I hadn't loved them my whole life; for me, Steely Dan was an acquired taste. I first heard them on Rock 103.5 (now The Arrow) when I was 10. That's way too young for Steely Dan. I mean, if you're that age and you dig 'em—for the reasons they deserve to be dug—then good for you, kid. But I wasn't ready.

The band just wasn't age-appropriate. There's a reason kids only want to eat candy when they're young: It tastes good. They don't want complexity, a symphony of flavors to parse and savor. Steely Dan was a wasabi Kit-Kat, and I could only handle Hershey's. They gave me pianos, horns and jazz chords when I wanted loud guitars, big choruses, simple lyrics: "Back in black/ I hit the sack."

That's the stuff. Not this shit about some guy so worried about Rikki losin' his digits. I didn't care about old-ass Aretha Franklin, and I had no idea why Cuervo Gold and fine Colombian made tonight a wonderful thing. These damned songs by the nerdily named Donald Fagen and Walter Becker were interrupting morning show host Jon Carter's super-funny "Timmy" sketches. Even the revelation that the band was named for a dildo mentioned in a book called Naked Lunch failed to pique my pre-pubescent puerility.

It's hard to pinpoint the moment when my head popped outta my butt and I really heard Steely Dan. There is no landmark event in my physical or emotional development, no single epiphany. It was gradual.

I like to think I picked up on the vibe, first—that laid-back feel that belies the music's degree of difficulty and genius. It suffuses even the peppier Dan songs, like the mile-a-minute, be-bopping "Bodhisattva," or the freewheeling "Reelin' in the Years," but is most apparent in tunes like the slinky "Hey Nineteen." It's the sound of cool.

As I grew older, and experienced life, the songs revealed themselves to me. When I'd figured out why I should care about 'Retha, I understood why the protagonist of "Hey Nineteen" was dismayed by the ignorance of the 19-year-old object of his lust. I felt the sad smile behind the "Deacon Blues" line, "They got a name for all the winners in the world/ I want a name when I lose."

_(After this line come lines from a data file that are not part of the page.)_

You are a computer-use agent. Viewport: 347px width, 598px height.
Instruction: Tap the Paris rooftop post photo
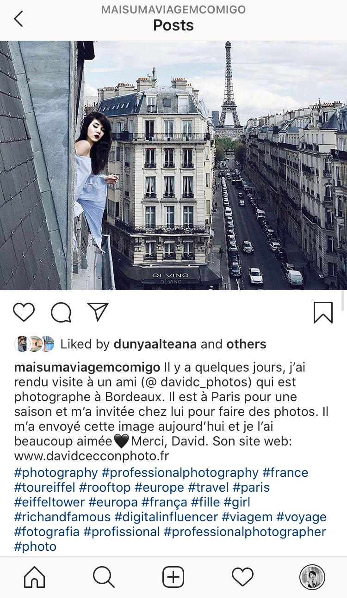click(x=174, y=165)
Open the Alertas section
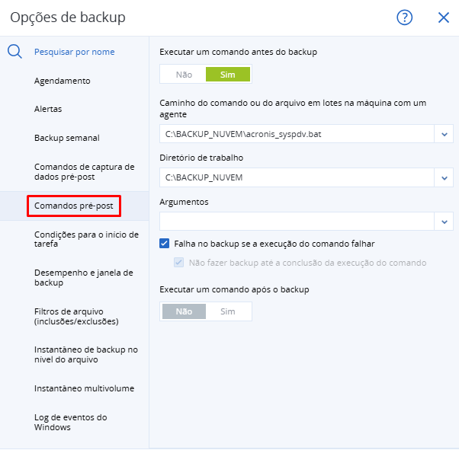This screenshot has width=459, height=450. click(48, 109)
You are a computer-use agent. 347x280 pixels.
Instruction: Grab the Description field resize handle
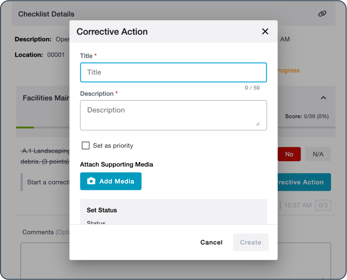click(258, 124)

And then I saw how the music and the words dovetailed to give depth and personality to the songs. Like in "Cousin Dupree," where the loping backbeat and Becker's simple, funky guitar—even without the lyrics—evokes the image of an idle D-bag with designs on "a downhome family romance." Or how, on "Do It Again," shakers, conga drums, a Yamaha organ and a sitar can link seemingly disparate verses about revenge, regret and desperation. And somehow, Fagen's stoned-but-soulful voice suits these losers and antiheroes who try to win by losing, indulge base urges, bang a sweet young (unrelated) thing, connect with someone, divorce another, contemplate one's obsolescence or go gunnin' for the man who stole their water.

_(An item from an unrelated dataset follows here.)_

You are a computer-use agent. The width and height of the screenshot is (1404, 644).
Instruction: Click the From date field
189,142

Steely Dan mixes a wicked intellect and sense of humor, balancing serious points with plain goofiness. Each listen, whether it's a song on the radio or an album side, rewards you with something to think about long after the needle scrapes the label. That's why, that night in Vegas, the crowd stood through the entire show and why we all, eventually, listen so attentively to Steely Dan—and, at least in my case, don't recall much about that lap dance.